-- START --

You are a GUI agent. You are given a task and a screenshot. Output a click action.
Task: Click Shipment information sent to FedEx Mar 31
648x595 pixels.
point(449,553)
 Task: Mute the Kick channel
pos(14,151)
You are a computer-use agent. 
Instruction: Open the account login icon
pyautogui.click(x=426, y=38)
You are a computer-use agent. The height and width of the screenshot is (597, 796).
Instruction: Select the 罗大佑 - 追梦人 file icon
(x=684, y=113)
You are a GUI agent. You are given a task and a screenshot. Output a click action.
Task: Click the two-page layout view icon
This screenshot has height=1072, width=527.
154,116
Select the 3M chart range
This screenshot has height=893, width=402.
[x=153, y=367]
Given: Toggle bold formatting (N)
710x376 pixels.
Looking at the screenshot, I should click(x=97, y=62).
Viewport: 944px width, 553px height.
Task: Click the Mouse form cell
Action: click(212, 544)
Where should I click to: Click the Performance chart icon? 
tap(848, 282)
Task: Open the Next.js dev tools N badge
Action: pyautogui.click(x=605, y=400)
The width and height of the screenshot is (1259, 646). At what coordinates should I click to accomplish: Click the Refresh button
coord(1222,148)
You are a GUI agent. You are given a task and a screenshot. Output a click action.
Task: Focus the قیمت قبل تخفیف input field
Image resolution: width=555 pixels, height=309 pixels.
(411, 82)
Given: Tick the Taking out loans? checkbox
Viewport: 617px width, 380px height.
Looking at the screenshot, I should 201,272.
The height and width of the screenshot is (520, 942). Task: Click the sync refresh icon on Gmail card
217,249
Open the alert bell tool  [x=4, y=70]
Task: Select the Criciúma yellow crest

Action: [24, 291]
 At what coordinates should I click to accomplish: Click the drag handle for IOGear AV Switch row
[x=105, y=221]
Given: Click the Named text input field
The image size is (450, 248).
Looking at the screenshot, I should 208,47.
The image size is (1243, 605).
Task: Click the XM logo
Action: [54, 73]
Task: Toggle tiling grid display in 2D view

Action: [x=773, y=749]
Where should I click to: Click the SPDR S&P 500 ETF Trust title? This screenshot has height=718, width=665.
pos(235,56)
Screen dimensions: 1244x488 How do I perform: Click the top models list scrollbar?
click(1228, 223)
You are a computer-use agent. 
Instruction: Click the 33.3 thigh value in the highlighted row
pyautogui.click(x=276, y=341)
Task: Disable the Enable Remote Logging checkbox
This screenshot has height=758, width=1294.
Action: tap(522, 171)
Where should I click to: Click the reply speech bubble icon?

-- END --

[What this task involves]
Return the listing verbatim from its first line up to and including the line containing "coord(1222,148)".

[Answer to this task]
You are a GUI agent. You are given a task and a screenshot. Output a click action.
Task: Click Shipment information sent to FedEx Mar 31
648x595 pixels.
point(449,553)
 Task: Mute the Kick channel
pos(14,151)
You are a computer-use agent. 
Instruction: Open the account login icon
pyautogui.click(x=426, y=38)
You are a computer-use agent. The height and width of the screenshot is (597, 796).
Instruction: Select the 罗大佑 - 追梦人 file icon
(x=684, y=113)
You are a GUI agent. You are given a task and a screenshot. Output a click action.
Task: Click the two-page layout view icon
This screenshot has height=1072, width=527.
154,116
Select the 3M chart range
This screenshot has height=893, width=402.
[x=153, y=367]
Given: Toggle bold formatting (N)
710x376 pixels.
Looking at the screenshot, I should click(x=97, y=62).
Viewport: 944px width, 553px height.
Task: Click the Mouse form cell
Action: click(212, 544)
Where should I click to: Click the Performance chart icon? 
tap(848, 282)
Task: Open the Next.js dev tools N badge
Action: pyautogui.click(x=605, y=400)
The width and height of the screenshot is (1259, 646). At what coordinates should I click to accomplish: Click the Refresh button
coord(1222,148)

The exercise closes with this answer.